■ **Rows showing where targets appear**
↓

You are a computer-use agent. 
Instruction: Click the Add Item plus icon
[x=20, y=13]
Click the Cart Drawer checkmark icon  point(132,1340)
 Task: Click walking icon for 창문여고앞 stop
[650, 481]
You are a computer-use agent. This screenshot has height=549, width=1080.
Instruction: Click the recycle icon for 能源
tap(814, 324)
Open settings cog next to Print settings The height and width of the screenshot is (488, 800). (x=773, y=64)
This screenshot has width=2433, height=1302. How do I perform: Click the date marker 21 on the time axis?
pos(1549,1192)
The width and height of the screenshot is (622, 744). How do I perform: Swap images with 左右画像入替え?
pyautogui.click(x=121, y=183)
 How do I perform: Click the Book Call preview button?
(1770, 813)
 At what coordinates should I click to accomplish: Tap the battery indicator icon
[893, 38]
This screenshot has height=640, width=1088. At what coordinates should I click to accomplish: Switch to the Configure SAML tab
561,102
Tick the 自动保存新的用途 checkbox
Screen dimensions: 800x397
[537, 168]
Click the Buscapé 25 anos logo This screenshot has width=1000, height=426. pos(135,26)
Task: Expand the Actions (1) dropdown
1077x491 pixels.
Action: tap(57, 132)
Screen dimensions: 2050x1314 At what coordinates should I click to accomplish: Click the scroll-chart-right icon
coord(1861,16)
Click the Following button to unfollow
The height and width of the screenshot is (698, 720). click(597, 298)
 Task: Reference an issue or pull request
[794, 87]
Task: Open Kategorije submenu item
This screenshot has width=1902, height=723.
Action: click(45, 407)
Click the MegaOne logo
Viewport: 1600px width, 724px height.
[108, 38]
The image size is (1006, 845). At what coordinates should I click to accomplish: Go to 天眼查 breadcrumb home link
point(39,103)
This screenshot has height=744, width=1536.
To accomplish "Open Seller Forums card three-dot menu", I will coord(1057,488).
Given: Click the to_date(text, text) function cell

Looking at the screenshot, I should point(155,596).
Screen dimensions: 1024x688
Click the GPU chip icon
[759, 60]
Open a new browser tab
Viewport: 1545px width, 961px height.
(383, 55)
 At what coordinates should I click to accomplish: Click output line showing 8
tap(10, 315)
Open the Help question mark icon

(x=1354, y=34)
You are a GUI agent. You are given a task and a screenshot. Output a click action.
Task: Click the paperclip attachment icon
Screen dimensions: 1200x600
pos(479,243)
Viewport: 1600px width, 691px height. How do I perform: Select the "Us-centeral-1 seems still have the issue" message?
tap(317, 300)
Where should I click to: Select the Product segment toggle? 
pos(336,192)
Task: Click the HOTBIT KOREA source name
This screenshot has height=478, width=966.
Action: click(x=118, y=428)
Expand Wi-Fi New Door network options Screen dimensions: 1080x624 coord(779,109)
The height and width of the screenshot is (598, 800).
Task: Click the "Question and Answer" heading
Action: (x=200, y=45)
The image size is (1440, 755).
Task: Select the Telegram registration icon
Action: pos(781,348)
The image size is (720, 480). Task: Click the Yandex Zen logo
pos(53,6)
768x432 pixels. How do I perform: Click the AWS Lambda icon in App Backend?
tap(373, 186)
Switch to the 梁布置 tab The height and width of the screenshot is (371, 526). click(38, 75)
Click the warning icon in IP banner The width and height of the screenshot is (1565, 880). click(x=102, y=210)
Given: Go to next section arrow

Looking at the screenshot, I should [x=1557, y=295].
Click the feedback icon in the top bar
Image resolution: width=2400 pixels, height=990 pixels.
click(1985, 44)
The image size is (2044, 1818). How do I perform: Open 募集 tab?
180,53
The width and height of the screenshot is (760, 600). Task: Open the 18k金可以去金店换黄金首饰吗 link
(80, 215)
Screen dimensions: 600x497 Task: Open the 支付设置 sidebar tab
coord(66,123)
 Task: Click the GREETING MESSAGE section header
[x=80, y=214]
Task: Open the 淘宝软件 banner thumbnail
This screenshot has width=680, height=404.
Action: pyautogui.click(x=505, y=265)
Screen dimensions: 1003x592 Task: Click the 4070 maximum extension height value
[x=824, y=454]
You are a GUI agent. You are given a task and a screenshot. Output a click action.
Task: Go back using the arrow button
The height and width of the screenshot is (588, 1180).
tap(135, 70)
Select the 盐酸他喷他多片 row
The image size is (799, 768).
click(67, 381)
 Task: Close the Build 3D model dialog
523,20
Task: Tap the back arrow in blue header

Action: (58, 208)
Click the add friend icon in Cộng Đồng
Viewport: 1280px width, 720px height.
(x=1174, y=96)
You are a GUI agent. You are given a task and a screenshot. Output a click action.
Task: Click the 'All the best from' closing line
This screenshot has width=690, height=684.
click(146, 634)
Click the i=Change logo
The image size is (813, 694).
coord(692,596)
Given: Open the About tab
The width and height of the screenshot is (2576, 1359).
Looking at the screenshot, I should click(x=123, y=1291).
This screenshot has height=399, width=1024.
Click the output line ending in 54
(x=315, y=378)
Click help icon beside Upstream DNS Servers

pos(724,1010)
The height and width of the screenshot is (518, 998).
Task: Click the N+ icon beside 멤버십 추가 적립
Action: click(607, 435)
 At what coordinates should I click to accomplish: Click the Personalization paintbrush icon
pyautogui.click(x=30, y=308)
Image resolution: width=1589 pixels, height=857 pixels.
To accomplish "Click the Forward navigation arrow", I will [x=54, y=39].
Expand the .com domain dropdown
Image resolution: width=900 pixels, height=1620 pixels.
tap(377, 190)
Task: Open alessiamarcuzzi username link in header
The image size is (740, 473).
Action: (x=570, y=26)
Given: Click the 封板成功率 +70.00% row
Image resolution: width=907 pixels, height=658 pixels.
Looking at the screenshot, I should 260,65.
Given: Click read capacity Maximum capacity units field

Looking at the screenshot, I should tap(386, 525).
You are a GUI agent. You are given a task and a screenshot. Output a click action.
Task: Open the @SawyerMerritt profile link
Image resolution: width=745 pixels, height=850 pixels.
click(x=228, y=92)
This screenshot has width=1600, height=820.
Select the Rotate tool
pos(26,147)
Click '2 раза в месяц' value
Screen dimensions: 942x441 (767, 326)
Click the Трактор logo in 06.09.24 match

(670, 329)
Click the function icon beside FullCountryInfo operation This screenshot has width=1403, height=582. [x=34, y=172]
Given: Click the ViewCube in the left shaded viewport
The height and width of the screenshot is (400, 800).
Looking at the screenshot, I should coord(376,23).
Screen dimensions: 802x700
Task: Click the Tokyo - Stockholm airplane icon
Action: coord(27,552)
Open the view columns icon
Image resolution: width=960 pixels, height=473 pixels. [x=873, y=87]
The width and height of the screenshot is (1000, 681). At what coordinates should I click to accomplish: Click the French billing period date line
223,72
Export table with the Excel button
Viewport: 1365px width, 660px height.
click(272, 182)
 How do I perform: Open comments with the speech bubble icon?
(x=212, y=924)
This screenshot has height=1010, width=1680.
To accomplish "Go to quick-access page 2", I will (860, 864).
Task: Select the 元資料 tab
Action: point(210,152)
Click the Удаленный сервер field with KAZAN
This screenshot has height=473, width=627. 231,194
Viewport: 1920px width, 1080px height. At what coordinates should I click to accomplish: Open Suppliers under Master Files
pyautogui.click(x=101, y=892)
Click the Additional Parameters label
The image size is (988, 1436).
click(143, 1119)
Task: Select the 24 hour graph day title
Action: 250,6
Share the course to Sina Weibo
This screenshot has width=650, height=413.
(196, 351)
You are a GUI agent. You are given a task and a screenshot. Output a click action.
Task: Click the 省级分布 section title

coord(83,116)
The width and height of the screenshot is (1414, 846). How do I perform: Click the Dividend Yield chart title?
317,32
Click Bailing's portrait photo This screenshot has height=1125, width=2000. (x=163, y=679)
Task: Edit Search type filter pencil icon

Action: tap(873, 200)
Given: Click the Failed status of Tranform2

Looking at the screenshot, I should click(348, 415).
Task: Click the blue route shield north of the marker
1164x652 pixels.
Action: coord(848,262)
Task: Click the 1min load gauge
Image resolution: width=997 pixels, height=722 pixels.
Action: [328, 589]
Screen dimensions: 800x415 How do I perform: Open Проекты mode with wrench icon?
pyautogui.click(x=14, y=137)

↑

Arrange the lines from the one containing "Task: Close the Build 3D model dialog" through the one containing "Action: click(607, 435)", both included, as a Markdown table with the columns No. and Line, leaving out blank lines.

| No. | Line |
|---|---|
| 1 |  Task: Close the Build 3D model dialog |
| 2 | 523,20 |
| 3 | Task: Tap the back arrow in blue header |
| 4 | Action: (58, 208) |
| 5 | Click the add friend icon in Cộng Đồng |
| 6 | Viewport: 1280px width, 720px height. |
| 7 | (x=1174, y=96) |
| 8 | You are a GUI agent. You are given a task and a screenshot. Output a click action. |
| 9 | Task: Click the 'All the best from' closing line |
| 10 | This screenshot has width=690, height=684. |
| 11 | click(146, 634) |
| 12 | Click the i=Change logo |
| 13 | The image size is (813, 694). |
| 14 | coord(692,596) |
| 15 | Given: Open the About tab |
| 16 | The width and height of the screenshot is (2576, 1359). |
| 17 | Looking at the screenshot, I should click(x=123, y=1291). |
| 18 | This screenshot has height=399, width=1024. |
| 19 | Click the output line ending in 54 |
| 20 | (x=315, y=378) |
| 21 | Click help icon beside Upstream DNS Servers |
| 22 | pos(724,1010) |
| 23 | The height and width of the screenshot is (518, 998). |
| 24 | Task: Click the N+ icon beside 멤버십 추가 적립 |
| 25 | Action: click(607, 435) |